Attenkirchen ist eine kleine Gemeinde in Bayern mit 2.760 Einwohnern und 16.1 km² Fläche.
Flächengrößtes Bundesland mit Spitzenwerten beim Solarausbau und hohem Holz-/Pellets-Anteil im Alpenvorland.
Beim Heizungsmix fällt Attenkirchen positiv auf: Der Wärmepumpenanteil liegt mit 10,3% weit über dem Bundesdurchschnitt von 5,1%, während Gas und Heizöl zusammen 63,7% ausmachen.

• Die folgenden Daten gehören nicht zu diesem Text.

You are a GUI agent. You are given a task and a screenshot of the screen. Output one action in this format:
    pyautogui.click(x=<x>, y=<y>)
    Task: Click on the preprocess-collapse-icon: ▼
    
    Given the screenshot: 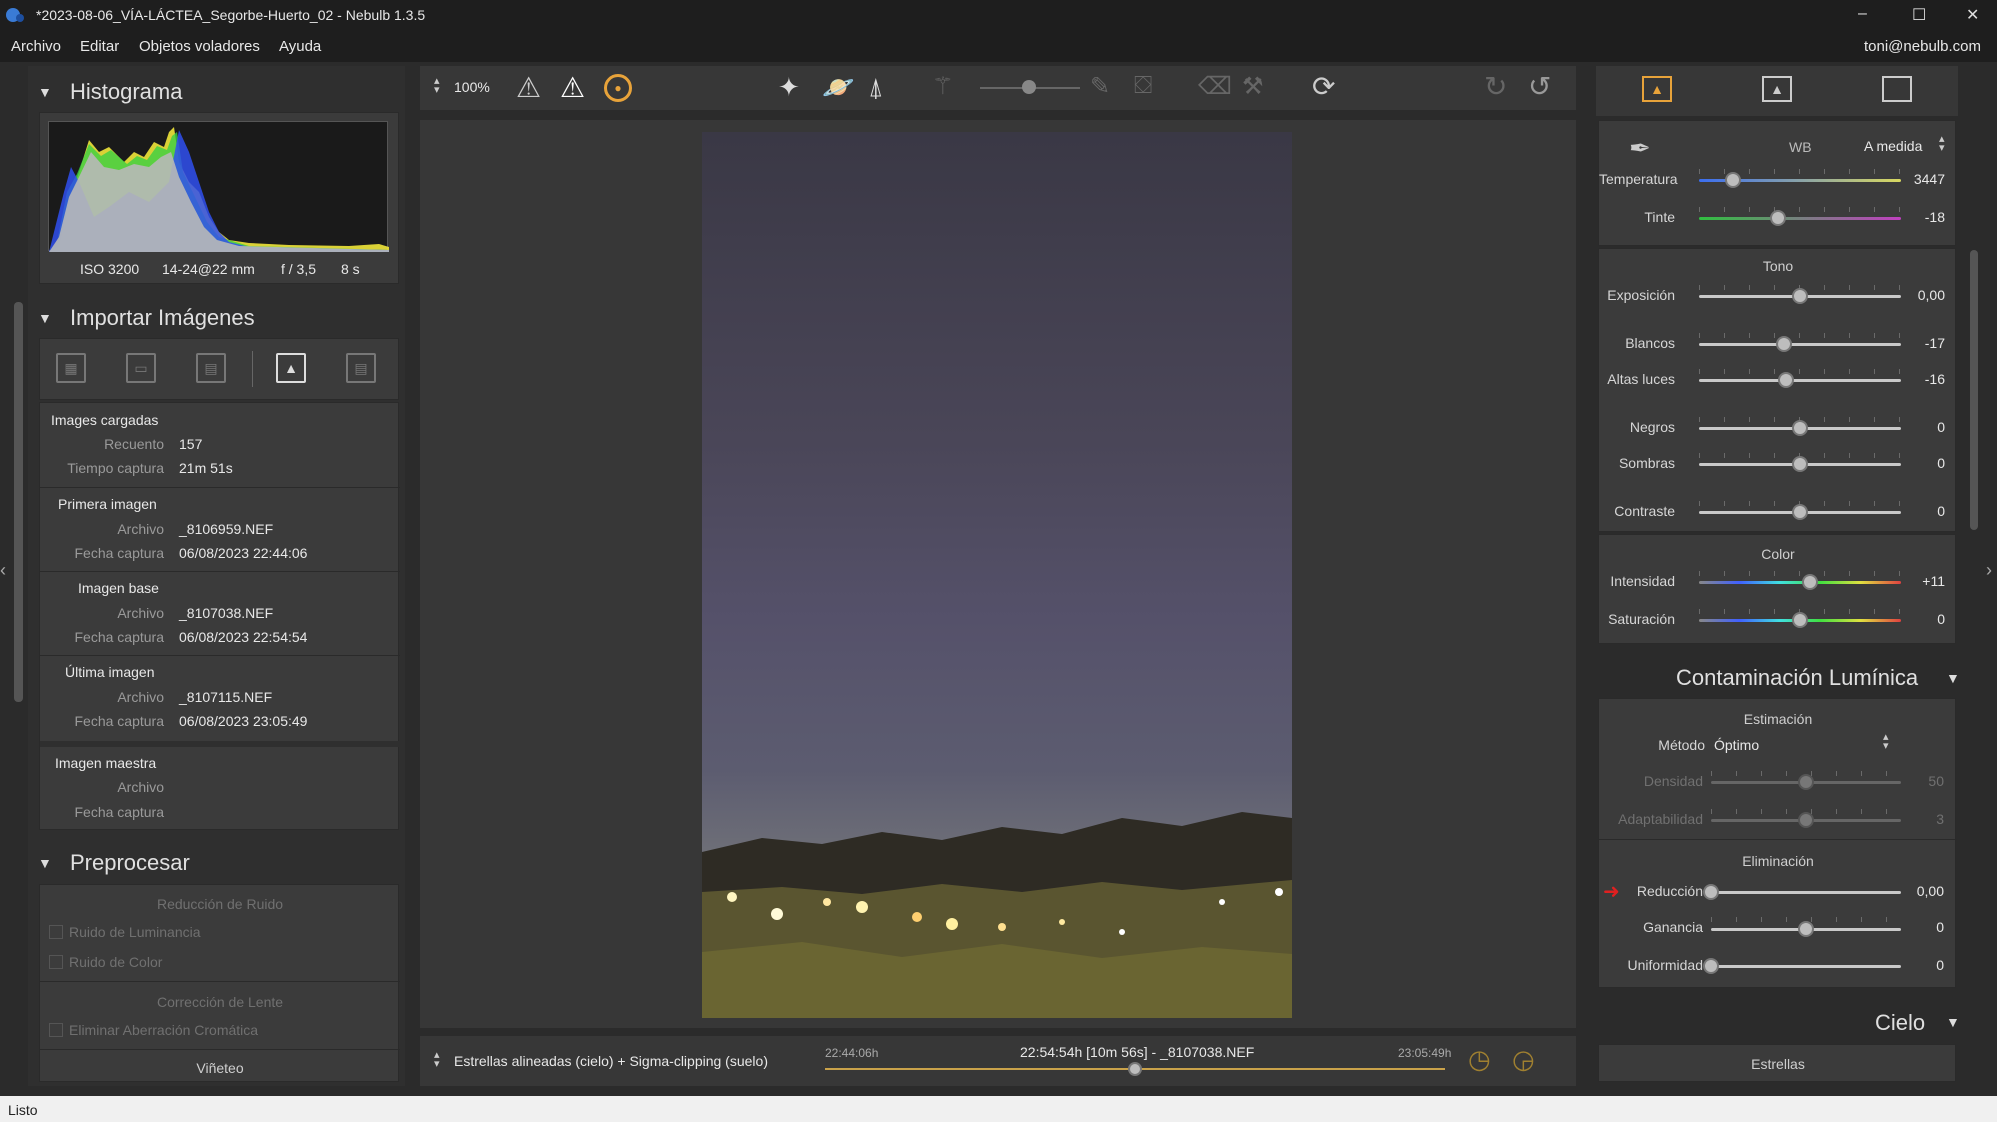 What is the action you would take?
    pyautogui.click(x=45, y=863)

Die 412 Solaranlagen in Attenkirchen haben eine überdurchschnittliche Größe von 26,8 kWp – ein Hinweis auf gewerbliche Nutzung. Insgesamt sind 11,0 MWp installiert.
Bauland ist in Attenkirchen mit 799 €/m² sehr teuer – das 4,4-Fache des Bundesdurchschnitts.
Bei der Breitbandversorgung erreichen 98,3% der Haushalte in Attenkirchen mindestens 50 Mbit/s, die Glasfaserquote liegt bei 37,0%. Auch beim Mobilfunk ist Attenkirchen mit 100,0% 5G-Abdeckung gut aufgestellt.
Mit 3 Ladepunkten an 2 Standorten ist die Ladeinfrastruktur in Attenkirchen gut ausgebaut (10,9 pro 10.000 Einwohner).
🔥 Heizung & Energieträger
☀️ Solaranlagen
🏠 Immobilien & Grundstücke
🌐 Internet & Breitband
⚡ E-Mobilität
📍 Gemeindeprofil
Attenkirchen im Vergleich
Gemeindewerte gegenüber dem einfachen Durchschnitt aller Gemeinden im Land und im Bund.
💡 Tipps für Attenkirchen
In Attenkirchen heizen noch 42,1% der Gebäude mit Heizöl. Mögliche Pflichten und Übergangsfristen hängen unter anderem von Heizungsart, Alter und Gebäude ab. Vor einer Investition sollten Eigentümer die aktuelle Rechtslage, kommunale Wärmeplanung und Förderbedingungen individuell prüfen.
Der überdurchschnittliche Wärmepumpenanteil von 10,3% in Attenkirchen zeigt, dass die Technologie hier gut funktioniert. Wer noch umsteigt, profitiert von lokaler Installateur-Erfahrung und eventuell vorhandenem Stromnetzausbau.
Die durchschnittliche Anlagengröße von 26,8 kWp in Attenkirchen deutet auf größere Dachanlagen hin. Ob ein Batteriespeicher wirtschaftlich sinnvoll ist, hängt vom individuellen Lastprofil, den Stromtarifen und den Investitionskosten ab.
Der Glasfaserausbau in Attenkirchen schreitet voran (37,0%). Wenn Ihr Haus noch nicht angeschlossen ist, lohnt sich eine Nachfrage beim örtlichen Netzbetreiber – bei geförderten Ausbauprojekten ist der Hausanschluss oft kostenlos.